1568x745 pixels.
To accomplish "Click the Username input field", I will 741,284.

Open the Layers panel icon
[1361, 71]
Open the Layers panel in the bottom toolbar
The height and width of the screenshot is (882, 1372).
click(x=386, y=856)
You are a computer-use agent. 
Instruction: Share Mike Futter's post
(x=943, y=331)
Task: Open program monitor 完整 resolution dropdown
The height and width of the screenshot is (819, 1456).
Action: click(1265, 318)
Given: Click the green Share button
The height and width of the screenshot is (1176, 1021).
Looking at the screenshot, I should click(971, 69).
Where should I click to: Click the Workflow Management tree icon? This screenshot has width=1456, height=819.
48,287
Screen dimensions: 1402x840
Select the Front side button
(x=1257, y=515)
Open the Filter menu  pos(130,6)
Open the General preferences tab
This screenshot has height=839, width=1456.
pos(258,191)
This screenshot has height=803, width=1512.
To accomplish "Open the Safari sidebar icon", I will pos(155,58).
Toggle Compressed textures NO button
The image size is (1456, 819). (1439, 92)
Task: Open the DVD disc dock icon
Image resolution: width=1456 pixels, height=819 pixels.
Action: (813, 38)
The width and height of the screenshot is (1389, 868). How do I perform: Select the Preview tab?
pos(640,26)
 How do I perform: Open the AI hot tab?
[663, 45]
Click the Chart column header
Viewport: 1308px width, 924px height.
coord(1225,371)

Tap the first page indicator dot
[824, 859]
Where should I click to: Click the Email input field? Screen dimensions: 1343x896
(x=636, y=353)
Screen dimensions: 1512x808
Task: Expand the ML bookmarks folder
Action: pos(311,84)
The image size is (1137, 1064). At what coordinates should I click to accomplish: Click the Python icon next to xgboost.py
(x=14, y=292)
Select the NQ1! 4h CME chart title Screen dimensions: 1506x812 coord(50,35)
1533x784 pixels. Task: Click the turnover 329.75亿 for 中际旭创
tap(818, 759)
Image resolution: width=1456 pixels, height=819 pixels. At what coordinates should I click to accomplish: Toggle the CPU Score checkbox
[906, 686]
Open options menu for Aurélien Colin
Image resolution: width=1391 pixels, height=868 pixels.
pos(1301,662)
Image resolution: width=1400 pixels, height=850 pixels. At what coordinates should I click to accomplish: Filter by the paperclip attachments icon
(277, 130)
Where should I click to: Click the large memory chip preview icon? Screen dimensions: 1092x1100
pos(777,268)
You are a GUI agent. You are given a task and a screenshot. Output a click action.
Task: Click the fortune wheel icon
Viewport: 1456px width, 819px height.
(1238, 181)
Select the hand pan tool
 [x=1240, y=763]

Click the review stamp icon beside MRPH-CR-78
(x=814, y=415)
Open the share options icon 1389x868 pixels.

•••••

WHAT NEEDS TO BE DONE:
All of the data is to be transcribed exactly as written.

REPLY TO THE TASK:
1568x745 pixels.
To accomplish "Click the Username input field", I will 741,284.

Open the Layers panel icon
[1361, 71]
Open the Layers panel in the bottom toolbar
The height and width of the screenshot is (882, 1372).
click(x=386, y=856)
You are a computer-use agent. 
Instruction: Share Mike Futter's post
(x=943, y=331)
Task: Open program monitor 完整 resolution dropdown
The height and width of the screenshot is (819, 1456).
Action: click(1265, 318)
Given: Click the green Share button
The height and width of the screenshot is (1176, 1021).
Looking at the screenshot, I should click(971, 69).
Where should I click to: Click the Workflow Management tree icon? This screenshot has width=1456, height=819.
48,287
Screen dimensions: 1402x840
Select the Front side button
(x=1257, y=515)
Open the Filter menu  pos(130,6)
Open the General preferences tab
This screenshot has height=839, width=1456.
pos(258,191)
This screenshot has height=803, width=1512.
To accomplish "Open the Safari sidebar icon", I will pos(155,58).
Toggle Compressed textures NO button
The image size is (1456, 819). (1439, 92)
Task: Open the DVD disc dock icon
Image resolution: width=1456 pixels, height=819 pixels.
Action: (813, 38)
The width and height of the screenshot is (1389, 868). How do I perform: Select the Preview tab?
pos(640,26)
 How do I perform: Open the AI hot tab?
[663, 45]
Click the Chart column header
Viewport: 1308px width, 924px height.
coord(1225,371)

Tap the first page indicator dot
[824, 859]
Where should I click to: Click the Email input field? Screen dimensions: 1343x896
(x=636, y=353)
Screen dimensions: 1512x808
Task: Expand the ML bookmarks folder
Action: pos(311,84)
The image size is (1137, 1064). At what coordinates should I click to accomplish: Click the Python icon next to xgboost.py
(x=14, y=292)
Select the NQ1! 4h CME chart title Screen dimensions: 1506x812 coord(50,35)
1533x784 pixels. Task: Click the turnover 329.75亿 for 中际旭创
tap(818, 759)
Image resolution: width=1456 pixels, height=819 pixels. At what coordinates should I click to accomplish: Toggle the CPU Score checkbox
[906, 686]
Open options menu for Aurélien Colin
Image resolution: width=1391 pixels, height=868 pixels.
pos(1301,662)
Image resolution: width=1400 pixels, height=850 pixels. At what coordinates should I click to accomplish: Filter by the paperclip attachments icon
(277, 130)
Where should I click to: Click the large memory chip preview icon? Screen dimensions: 1092x1100
pos(777,268)
You are a GUI agent. You are given a task and a screenshot. Output a click action.
Task: Click the fortune wheel icon
Viewport: 1456px width, 819px height.
(1238, 181)
Select the hand pan tool
 [x=1240, y=763]

Click the review stamp icon beside MRPH-CR-78
(x=814, y=415)
Open the share options icon 1389x868 pixels.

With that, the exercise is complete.